Unlike many addiction memoirs, Nice Recovery isn’t a hot mess tell-all. Like Juby herself, it’s honest and funny, but avoids over-sharing. By the end, readers feel they know all about her addiction, but not all about her. “I could have gone into a lot more detail, [but] I wasn’t out to give anyone sick thrills,” she says. “Editors … in the U.S.  have said things like, ‘There’s … not enough nastiness. Where are the needles? Did she at least have sex with the whole hockey team?’ … Even if I did have sex with the whole hockey team, I’m just not putting it down there.”

Luckily for Juby, Canadian editors weren’t put off by the lack of salaciousness. In fact, she was wooed away from her usual publisher, HarperCollins Canada, by Viking Canada, due to its enthusiasm for the project. (Juby will resume her relationship with HarperCollins with her first work of adult fiction, Republic of Dirt, due in fall 2010. It’s a novel about rural life, an homage to Stella Gibbons’s Cold Comfort Farm, which Juby considers one of the greatest comic novels of all time.)

Another reason for downplaying the scandal-sheet stuff, according to Juby, is that so many memoirs about alcoholism end up glamorizing addiction. “The reality is, if you keep romancing that, you’re never going to get better.”

In the book’s preface, Juby makes it clear that part of her aim was to reclaim the addiction memoir from the likes of James Frey and his weeping-on-the-webcam predecessors. “Fabulists have given the genre a bad name,” she says, adding that “addicts and alcoholics are notorious fabricators.” Accordingly, she takes pains to point out in her introduction that though her memory of timelines and specifics may sometimes be inaccurate, she’s done “the best [she] can with the tattered remnants of [her] abused memory.” In conversation with Q&Q, she qualifies that statement by adding that “there are no huge made-up things, but it’s not a take-it-to-the-bank recollection.”

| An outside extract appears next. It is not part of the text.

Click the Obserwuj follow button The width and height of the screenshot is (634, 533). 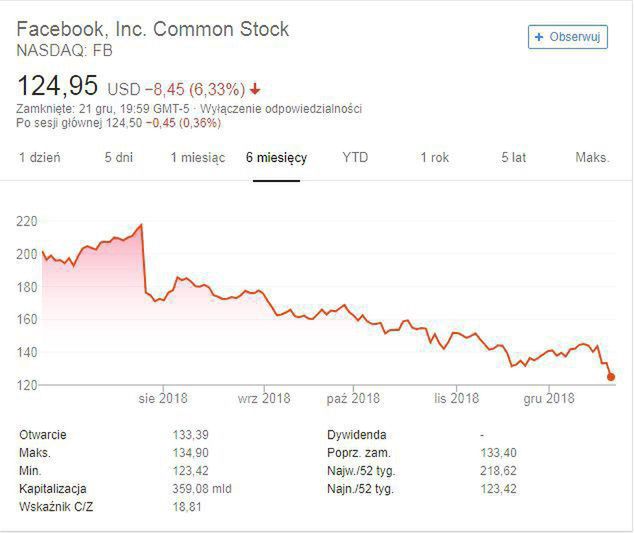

Though the book is being marketed to young adult readers, Juby says she hopes it will appeal to anyone interested in addiction issues, specifically “anyone having trouble with substance abuse, or parents who have kids with substance abuse issues.” If you’re drawn to Juby’s work because she’s more Liz Lemon than Elizabeth Wurtzel, however, rest assured she hasn’t abandoned her sense of humour. As she sees it, Nice Recovery is ultimately just like all of her other books: an uneasy mixture of “the dark and the light.”